Thursday, October 30, 2014

The Incredibly Remote Siberian Village of Baikalskoye, on Lake Baikal

approaching Baikalskoye by foot
Accessible only via boat or the 20km trek we've just completed, the Siberian village of Baikalskoye is so remote I tried typing it into Google Maps and the response came back: "Where? ... Why?
The steep cliffs which turn Lake Baikal into into a bathtub larger than the size of Belgium, have given a moments respite to a small amount of flatter land where the hamlet has been able to grow. 


the main road through town 
what once was the town truck, brought by ferry, now looks like the remnants
of an Imperial Walker downed by rebel forces in Star Wars

The village has one (yes one) shop; make sure to close the door behind you to keep out the flies. Snickers bars, some fruit, alcohol, along with smoked fish, fish scones, fish heads, fish bait, fish stew, are what we sell (have any idea what the economy is based on?) 
Remote location combined with monopoly status keep prices high, so stick with the fish which is by far, and unsurprisingly, the best value.    
I'm surprised to see a small group of horses by the bank (lake bank silly), and I'm approached by the beauty in the photo above. He nuzzles up to me, reaching his snout towards my hand several times, hoping for food, but coming up empty. Now, here's where you listen to your instincts, I'm on his side, petting him, and now he sort of awkwardly attempts to change position to get me behind him; this is weird, I take two steps back and the horse raises up on his two front legs and attempts to use his rear hooves to kick me. if I don't follow my instinct, I'm seriously injured there. The fucker trots off. I felt like turning him into the butcher.   

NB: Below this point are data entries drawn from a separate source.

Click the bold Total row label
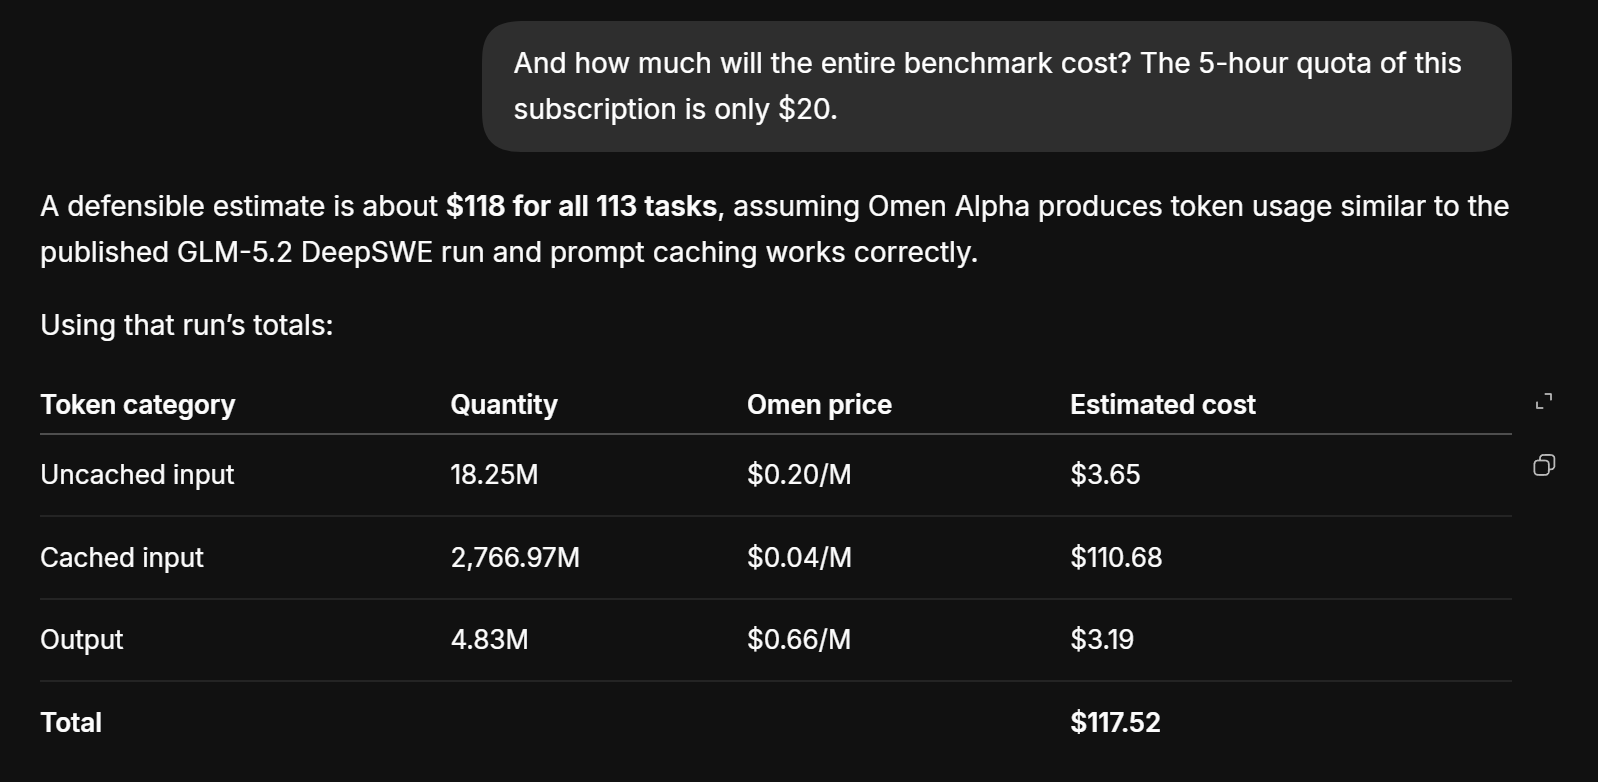 (71, 722)
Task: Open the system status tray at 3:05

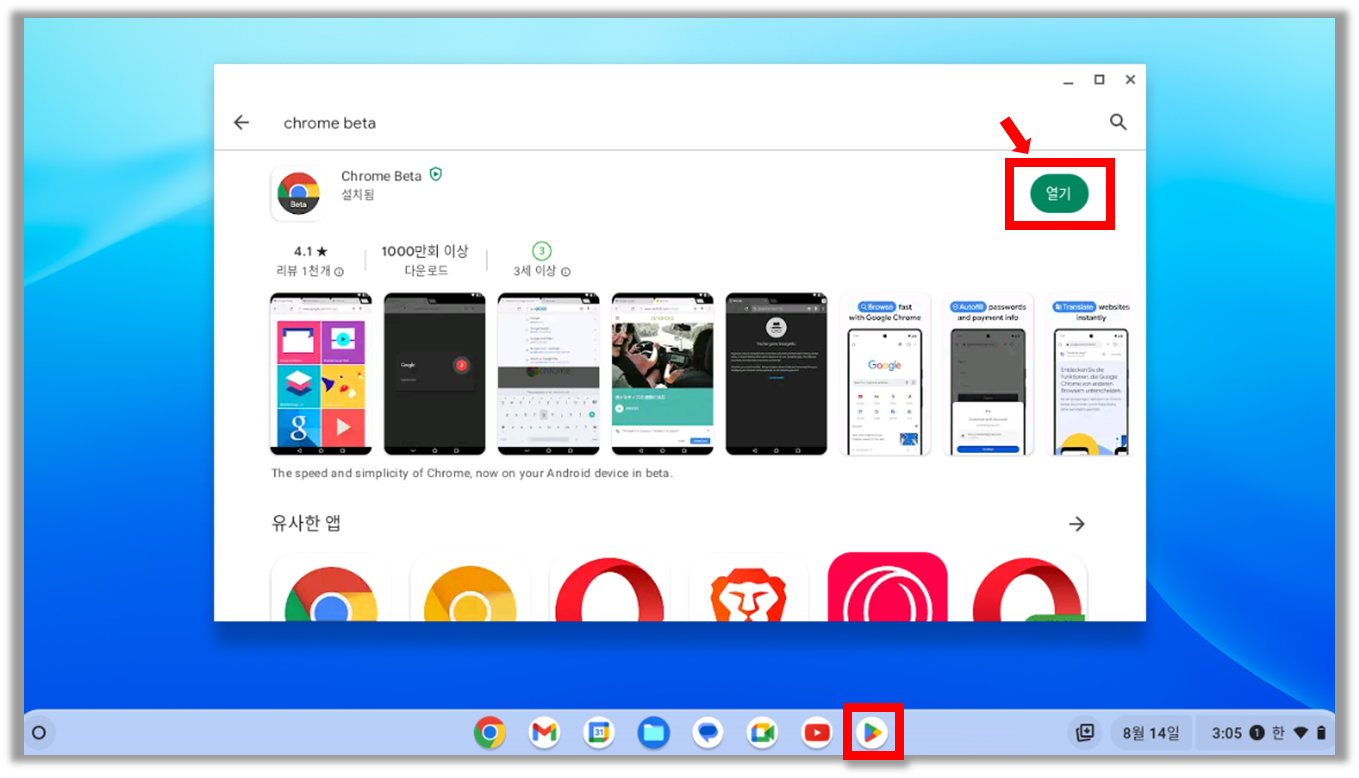Action: [x=1267, y=733]
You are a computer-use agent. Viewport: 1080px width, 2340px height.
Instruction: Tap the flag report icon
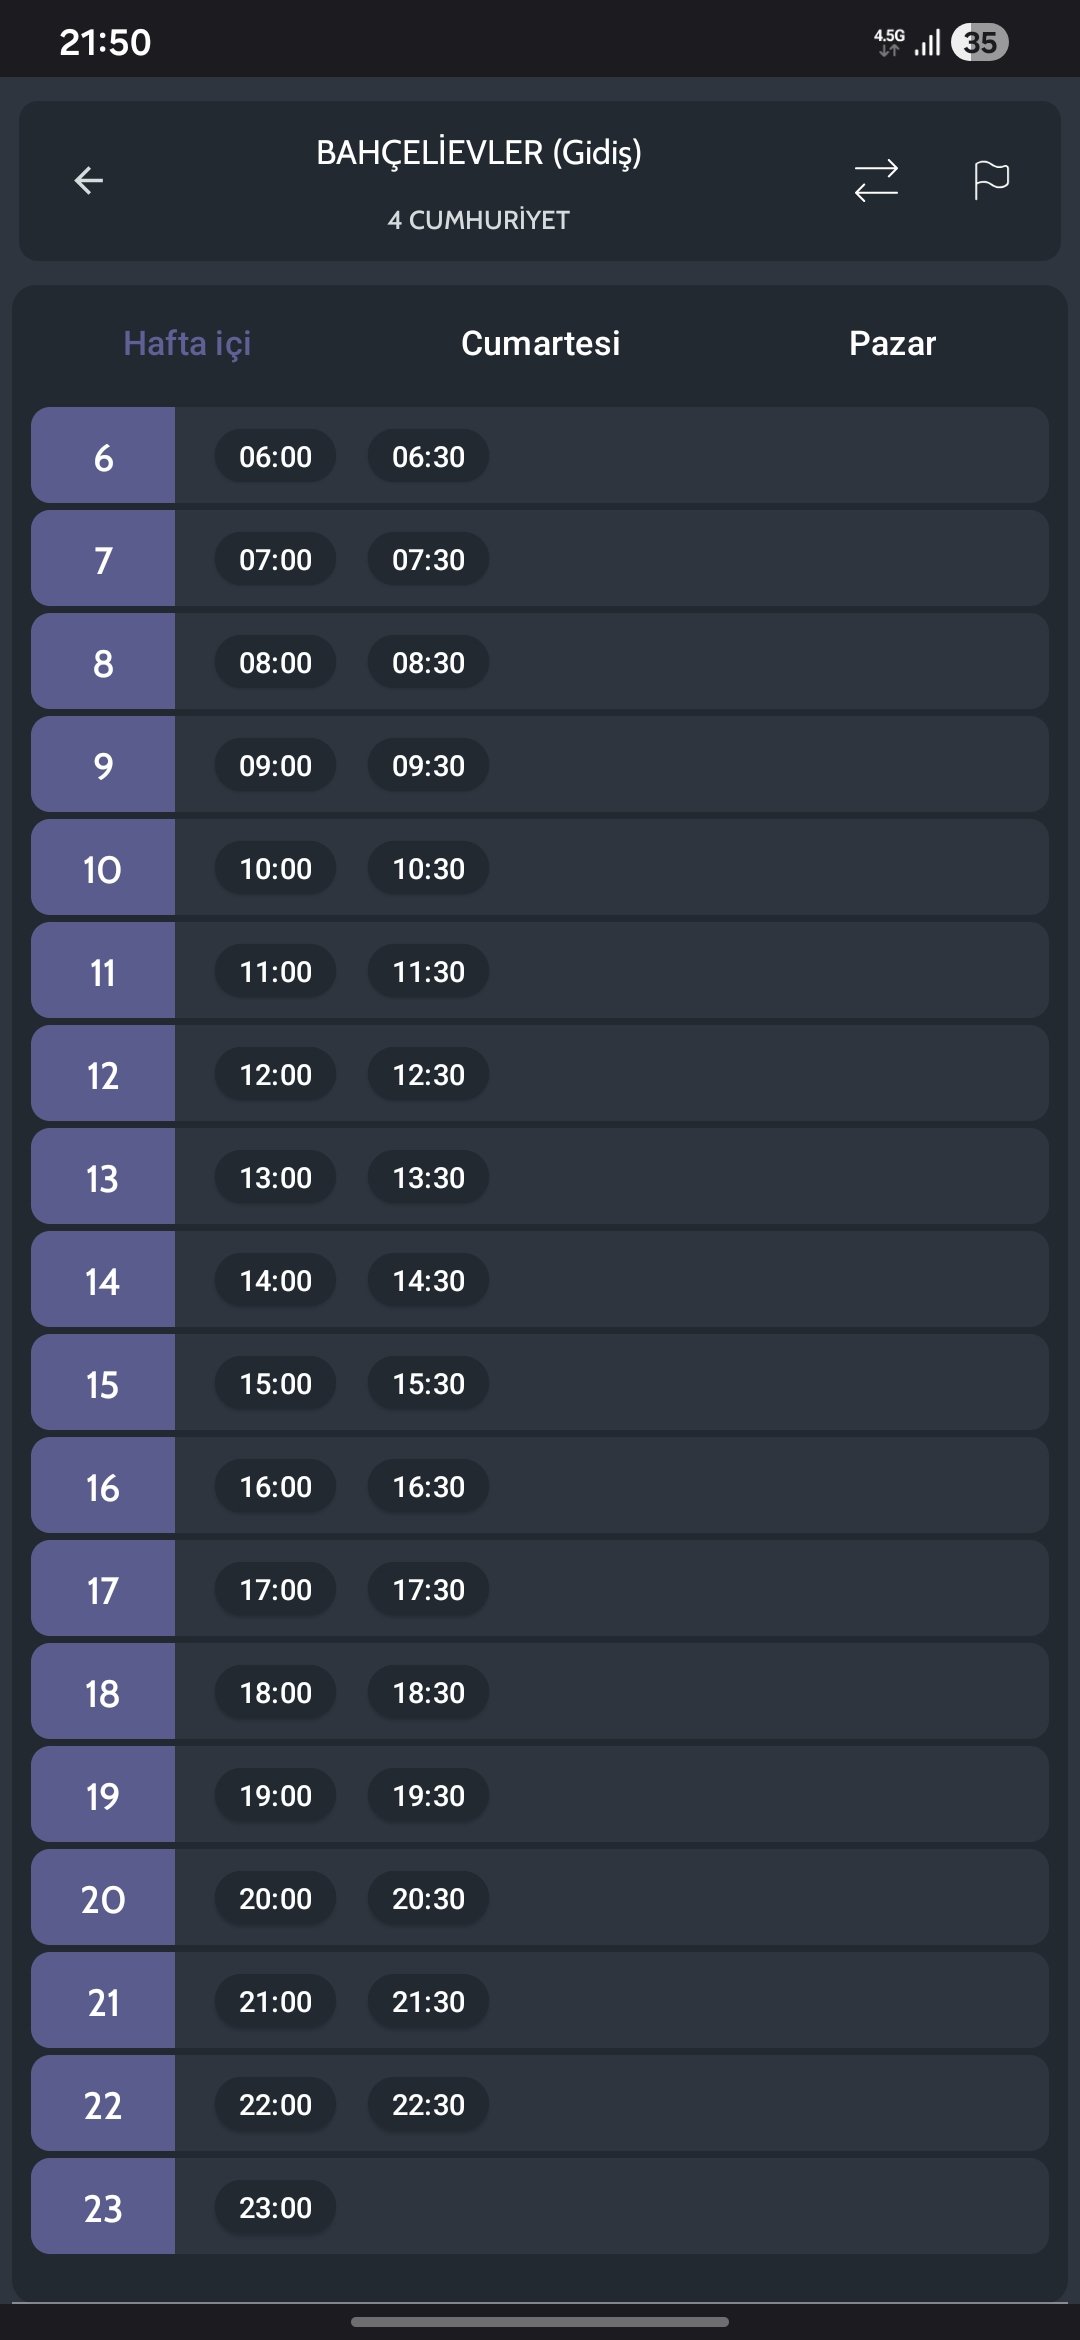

the village of Baikalskoye- video

This place is so remote and even given "village" status, so uninhabited is it, that not wanting to wear any wet clothes in the chilled Siberian air, I decide to wash off from the hike via a skinny dip in the lake. I jump into the icy waters and all goes according to plan until I get out and there's a Dutch girl standing 30 feet away. Oh NO, "Shrinkage!" I yell to the bewildered woman. 
Well, maybe not, considering that she starts chatting with me. Turns out she's owns a tour company and has brought her group here from the Netherlands, and honestly would have convinced me to joining them onwards to their next destination; North Korea- except for the fact that they're heading in from China by train and Americans are only allowed in to Pyongyang via air ... 
We finish our chat in adventure-ese, and feeling hungry, I go back into the store and inquire if they have any horse meat for sale. I'd gladly pay the price.